Dolores stared at him with dilating eyes. "Jimmy!" she whispered. "It can't be you mean that you—that you—?"

"Yes," he answered. "Pardon me for saying anything about it. I shall not bother you again."

"Oh, thank you!" she scoffed. "So now you're going to stay quiet and wait for Vievie to fling herself into your arms when she hears about your rival."

The young Englishman flushed and as suddenly became white, yet his voice was as steady as it was low. "I shall do whatever she wishes, if she finds that she does not love him."

"And that's all?" she jeered. "You'll calmly keep out of it while he commits hara-kiri, and then you'll step into his shoes."

"No. I shall go to her at once and ask her to save my friend—if she loves him."

"You will?"

"Yes."

"You will!" cried the girl, her cheeks flushing and her black eyes sparkling with delight—"You will! Oh, Jimmy!"

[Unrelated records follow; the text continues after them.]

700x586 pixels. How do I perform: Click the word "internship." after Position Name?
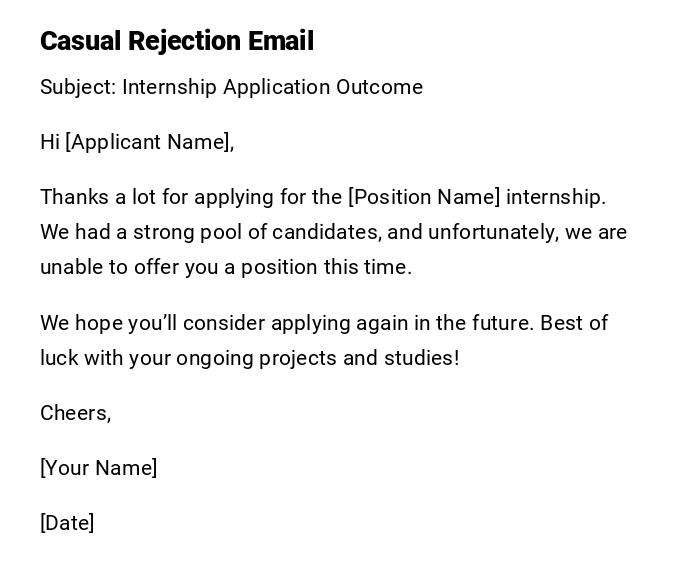click(556, 197)
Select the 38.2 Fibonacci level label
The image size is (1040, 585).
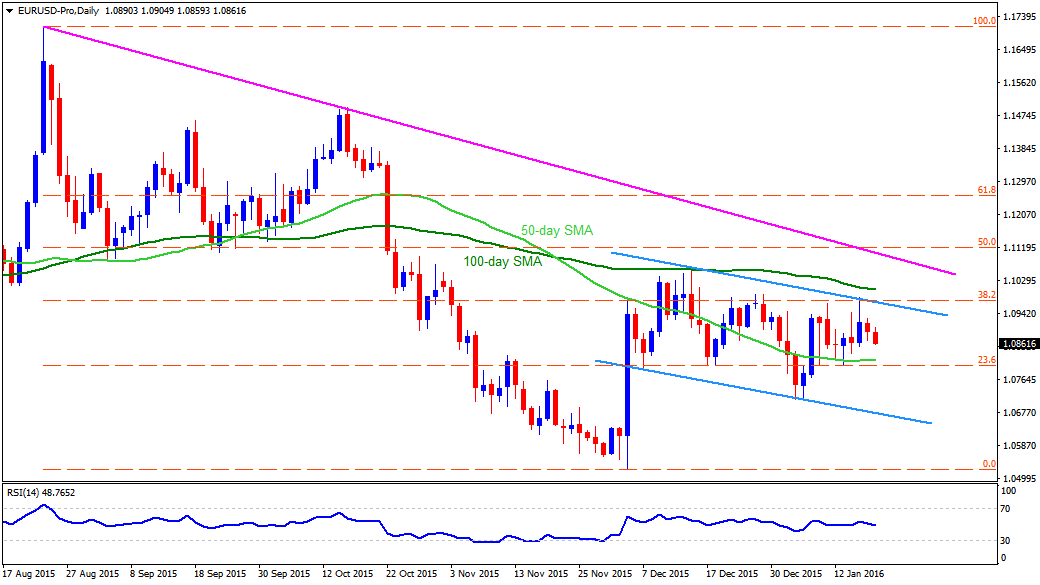(987, 295)
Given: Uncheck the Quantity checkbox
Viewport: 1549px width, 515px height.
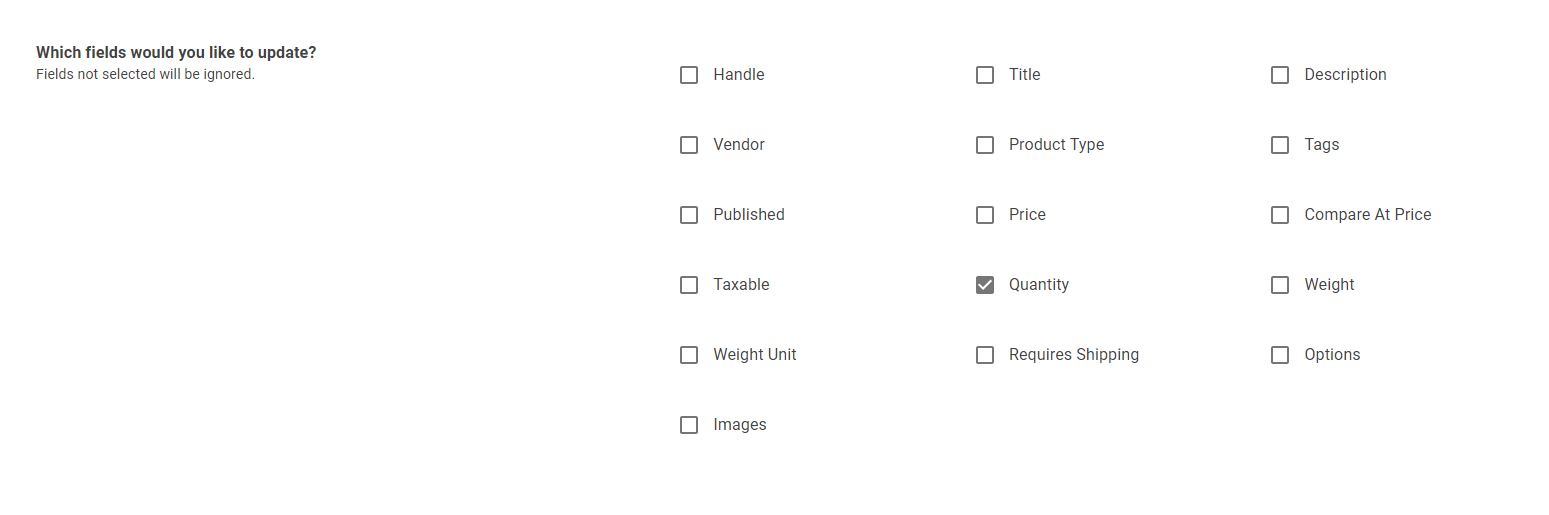Looking at the screenshot, I should (x=985, y=285).

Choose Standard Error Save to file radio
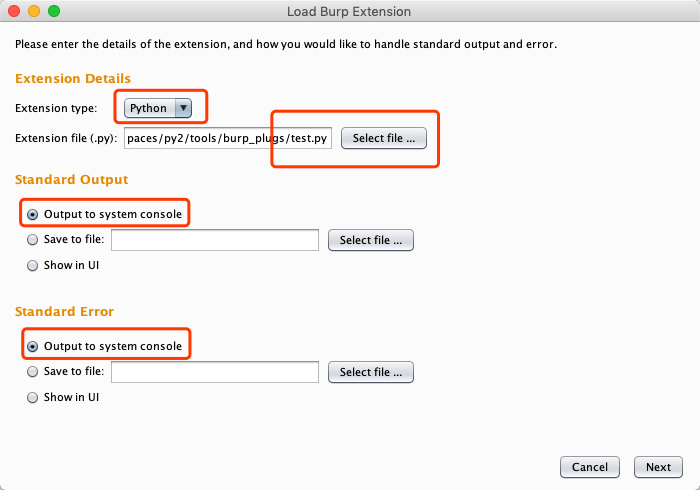pyautogui.click(x=33, y=372)
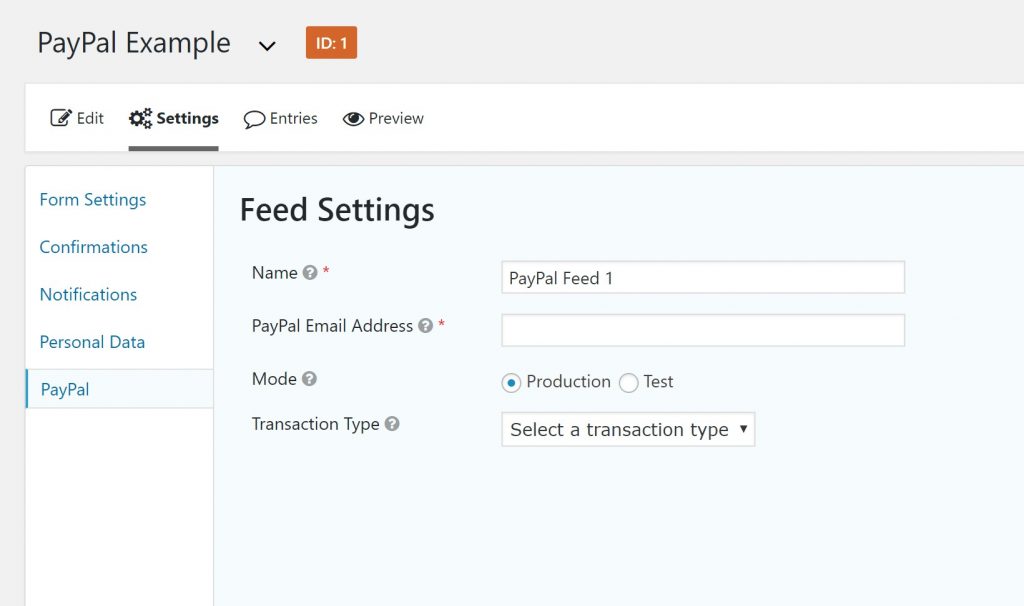Viewport: 1024px width, 606px height.
Task: Focus the PayPal Email Address field
Action: 702,330
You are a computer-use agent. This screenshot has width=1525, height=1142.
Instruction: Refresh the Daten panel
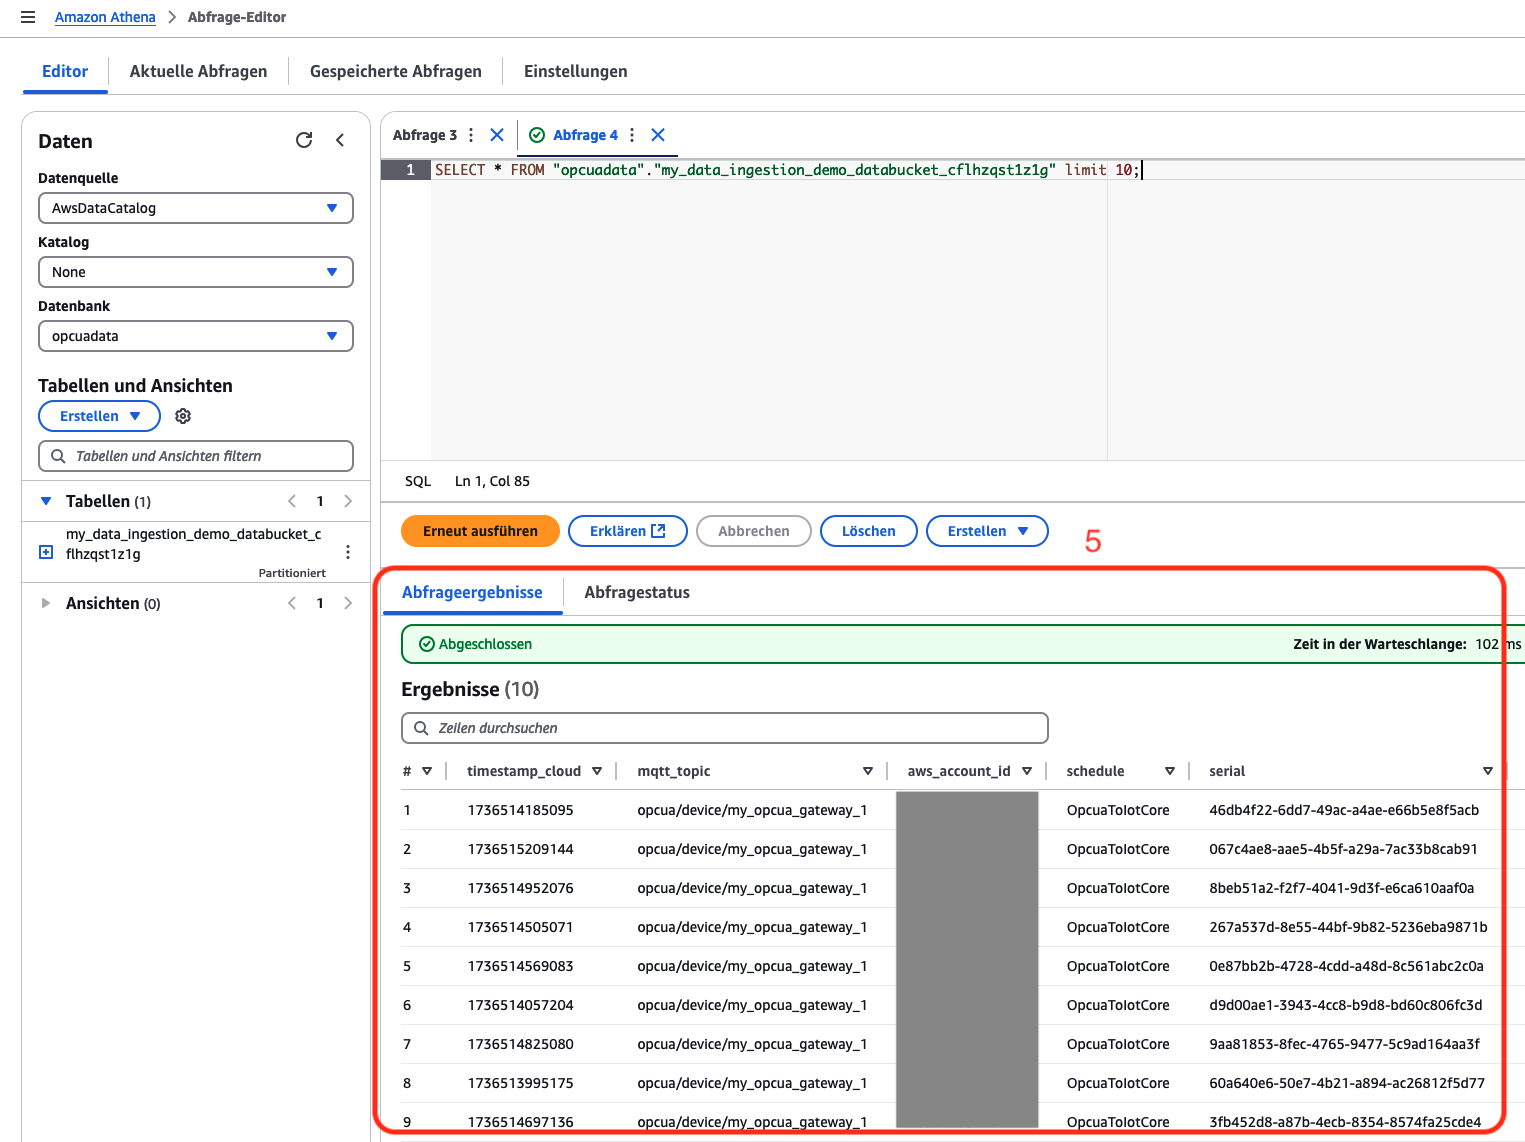pos(304,140)
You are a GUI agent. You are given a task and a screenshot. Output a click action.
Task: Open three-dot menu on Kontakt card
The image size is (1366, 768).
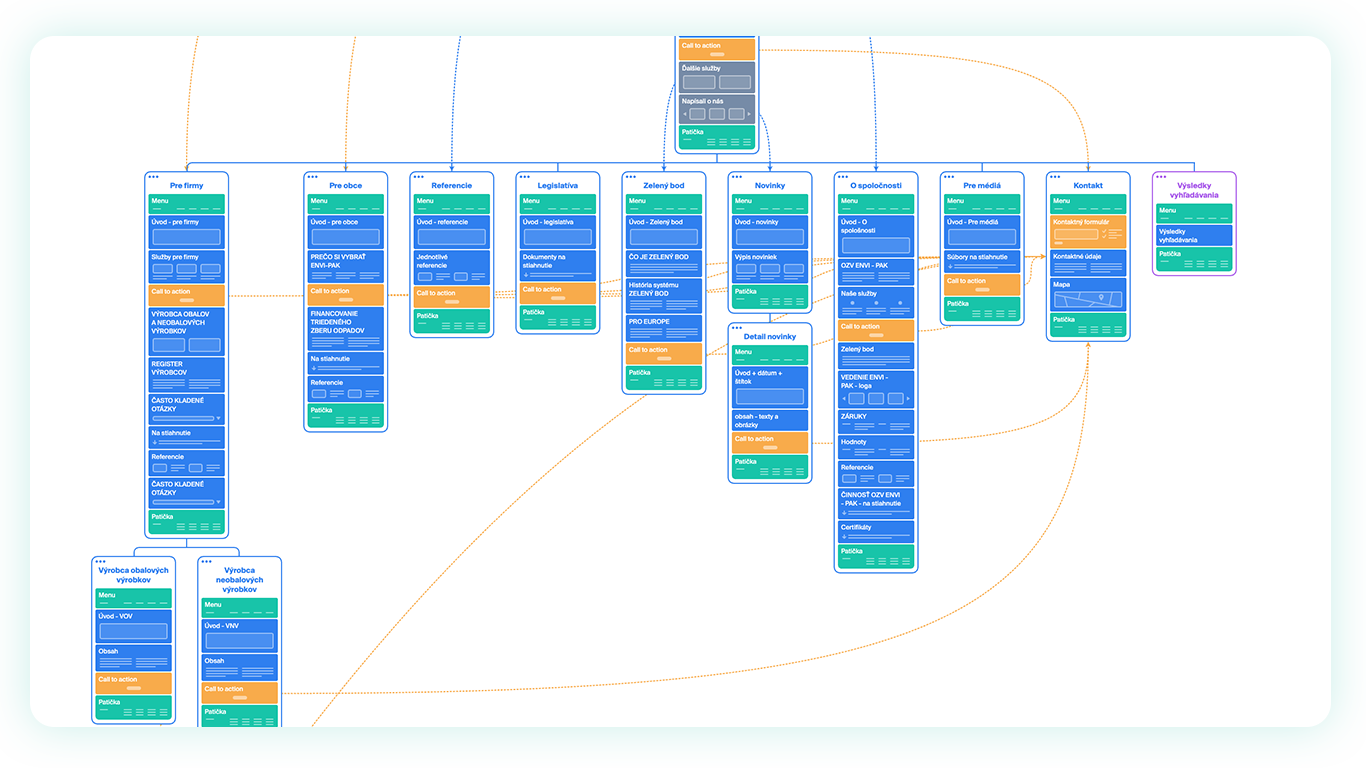click(x=1055, y=177)
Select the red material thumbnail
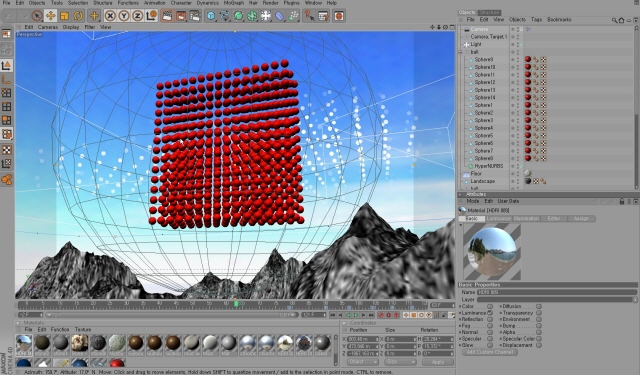 pyautogui.click(x=116, y=363)
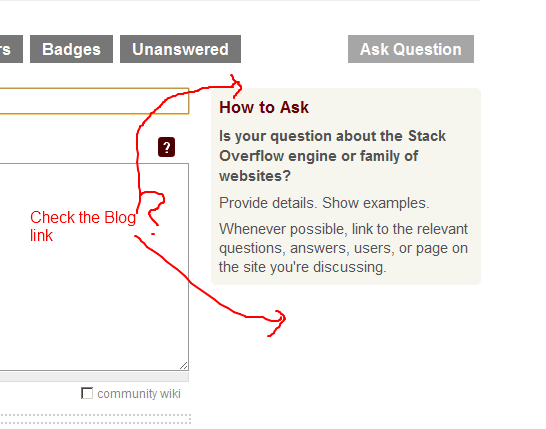Open the question mark formatting help icon
This screenshot has height=429, width=546.
(x=166, y=147)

Even as the words left her lips, she became conscious of what she had done, and her flush brightened into a vivid scarlet blush. She turned and fled from him, panic-stricken.

He stood dazed, unable at first to believe what her tone and look had betrayed to him. When, after some moments, his doubt gave way to certainty, his face lighted with what might be termed joyous exasperation.

"My word!" he murmured. "The little witch! I'll pay her out jolly well for it all!"

But his blissfully exultant vexation was no more than a flash that deepened the gloom with which he recalled the disaster to his friend.

"Gad!" he reproached himself. "What am I thinking of—with her and
Tom—"

He turned quickly to the door of the cardroom.